There is, however, a vaccine in the works that has shown some promise. It is being produced by the Takeda Pharmaceutical Company of Osaka, Japan and was designed by doctors at the University of Cincinnati. The lead investigator on the project is  Dr. David Bernstein, MD, from the University of Cincinnati, in Ohio.

Dr. Bernstein, along with his co-workers, released a study in October 2013 showing that their new vaccine appeared to be effective in preventing the most common forms of norovirus. People who were vaccinated were half as likely to suffer symptoms of Norovirus as people who were not. This was tested when groups of vaccinated and non-vaccinated volunteers were given water that was laced with the virus.

The trial was relatively small, but Dr.  Bernstein and his coworkers plan to expand their trials in the future. The trial consisted of ninety eight  healthy adults who were each given two injections. Fifty participants were given two doses of the vaccine, while the other forty eight were given two doses of a placebo. One month after the injections, all of the participants drank water laced with norovirus. Approximately half of the individuals in each group became infected with norovirus, but the vaccinated individuals were significantly less likely to feel sick, show symptoms, or experience severe illness. This indicates that the vaccine does not prevent Norovirus infection, but can help ease some of the symptoms of that infection—specifically, vomiting and diarrhea.

Doctors are not yet sure as to the long-term effectiveness of this vaccine.

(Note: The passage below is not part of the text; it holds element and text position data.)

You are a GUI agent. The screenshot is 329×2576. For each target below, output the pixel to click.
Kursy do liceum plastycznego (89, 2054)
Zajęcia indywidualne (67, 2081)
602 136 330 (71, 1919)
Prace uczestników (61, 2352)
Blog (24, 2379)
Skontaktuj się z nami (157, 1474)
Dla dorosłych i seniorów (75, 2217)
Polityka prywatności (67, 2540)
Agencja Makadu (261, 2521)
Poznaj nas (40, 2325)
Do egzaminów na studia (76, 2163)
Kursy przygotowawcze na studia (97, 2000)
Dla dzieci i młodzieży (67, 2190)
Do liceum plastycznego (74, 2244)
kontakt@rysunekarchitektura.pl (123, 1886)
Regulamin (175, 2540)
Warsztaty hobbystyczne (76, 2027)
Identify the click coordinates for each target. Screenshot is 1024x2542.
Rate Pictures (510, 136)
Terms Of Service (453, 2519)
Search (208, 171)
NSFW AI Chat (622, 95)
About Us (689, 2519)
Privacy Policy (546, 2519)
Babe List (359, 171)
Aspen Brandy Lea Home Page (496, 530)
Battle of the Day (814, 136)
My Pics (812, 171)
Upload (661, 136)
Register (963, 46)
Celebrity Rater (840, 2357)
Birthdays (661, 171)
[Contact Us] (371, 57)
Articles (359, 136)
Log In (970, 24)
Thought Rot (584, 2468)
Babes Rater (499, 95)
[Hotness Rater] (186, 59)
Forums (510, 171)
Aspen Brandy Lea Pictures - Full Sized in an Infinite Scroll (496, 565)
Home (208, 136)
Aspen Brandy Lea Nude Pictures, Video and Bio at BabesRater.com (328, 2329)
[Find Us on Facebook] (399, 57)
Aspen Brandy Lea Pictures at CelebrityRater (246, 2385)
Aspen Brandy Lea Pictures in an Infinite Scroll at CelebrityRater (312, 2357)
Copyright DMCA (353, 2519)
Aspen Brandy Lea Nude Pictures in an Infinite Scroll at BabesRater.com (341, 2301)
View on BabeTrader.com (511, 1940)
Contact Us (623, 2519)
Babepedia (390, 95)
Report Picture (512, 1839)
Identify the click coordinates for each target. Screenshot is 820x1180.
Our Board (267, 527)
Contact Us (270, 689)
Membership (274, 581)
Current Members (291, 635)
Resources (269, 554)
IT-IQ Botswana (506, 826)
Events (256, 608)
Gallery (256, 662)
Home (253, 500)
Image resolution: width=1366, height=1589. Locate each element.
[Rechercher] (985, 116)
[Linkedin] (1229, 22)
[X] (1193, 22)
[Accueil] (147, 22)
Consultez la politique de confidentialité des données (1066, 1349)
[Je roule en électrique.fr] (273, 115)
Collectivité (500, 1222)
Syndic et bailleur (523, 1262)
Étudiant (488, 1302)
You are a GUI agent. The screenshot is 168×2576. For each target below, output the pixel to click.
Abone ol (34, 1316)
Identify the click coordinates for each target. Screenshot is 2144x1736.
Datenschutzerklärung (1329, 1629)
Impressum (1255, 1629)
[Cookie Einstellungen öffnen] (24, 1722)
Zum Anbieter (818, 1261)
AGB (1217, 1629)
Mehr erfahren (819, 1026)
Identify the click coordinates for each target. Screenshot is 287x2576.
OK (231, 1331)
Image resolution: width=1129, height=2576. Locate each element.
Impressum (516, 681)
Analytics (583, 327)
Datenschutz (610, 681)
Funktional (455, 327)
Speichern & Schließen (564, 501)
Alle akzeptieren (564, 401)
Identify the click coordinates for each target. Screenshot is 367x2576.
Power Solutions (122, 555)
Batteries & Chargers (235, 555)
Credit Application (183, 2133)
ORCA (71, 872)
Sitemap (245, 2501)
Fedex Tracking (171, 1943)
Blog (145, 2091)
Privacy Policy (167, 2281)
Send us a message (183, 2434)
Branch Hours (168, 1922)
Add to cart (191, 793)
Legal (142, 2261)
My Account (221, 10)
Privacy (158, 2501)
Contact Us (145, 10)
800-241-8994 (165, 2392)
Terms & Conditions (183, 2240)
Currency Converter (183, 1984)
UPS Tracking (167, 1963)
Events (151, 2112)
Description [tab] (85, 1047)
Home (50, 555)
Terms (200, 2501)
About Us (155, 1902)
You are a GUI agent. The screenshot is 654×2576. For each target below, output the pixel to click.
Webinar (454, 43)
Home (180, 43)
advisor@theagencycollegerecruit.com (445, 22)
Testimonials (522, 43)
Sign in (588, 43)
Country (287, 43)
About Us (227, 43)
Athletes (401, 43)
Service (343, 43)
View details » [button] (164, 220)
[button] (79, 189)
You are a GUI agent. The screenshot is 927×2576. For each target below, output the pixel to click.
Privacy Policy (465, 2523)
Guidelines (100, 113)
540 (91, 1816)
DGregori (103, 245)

However, many medical professionals are hopeful about its potential usefulness. Some experts have argued that even if the vaccine cannot eliminate Norovirus completely or offer lifelong protection from infection, it may still be useful. It could, for example, be given to military personnel, healthcare professionals, and individuals who handle food and beverages in restaurants or cafeterias. It could even be given to individuals who are about to embark on a cruise, since a cruise ship is an environment in which Norovirus can spread quickly and infect many individuals. In addition, it could be given to children and elderly people, who are high-risk groups for complications from Norovirus infections.

I will keep this page updated as new information is released.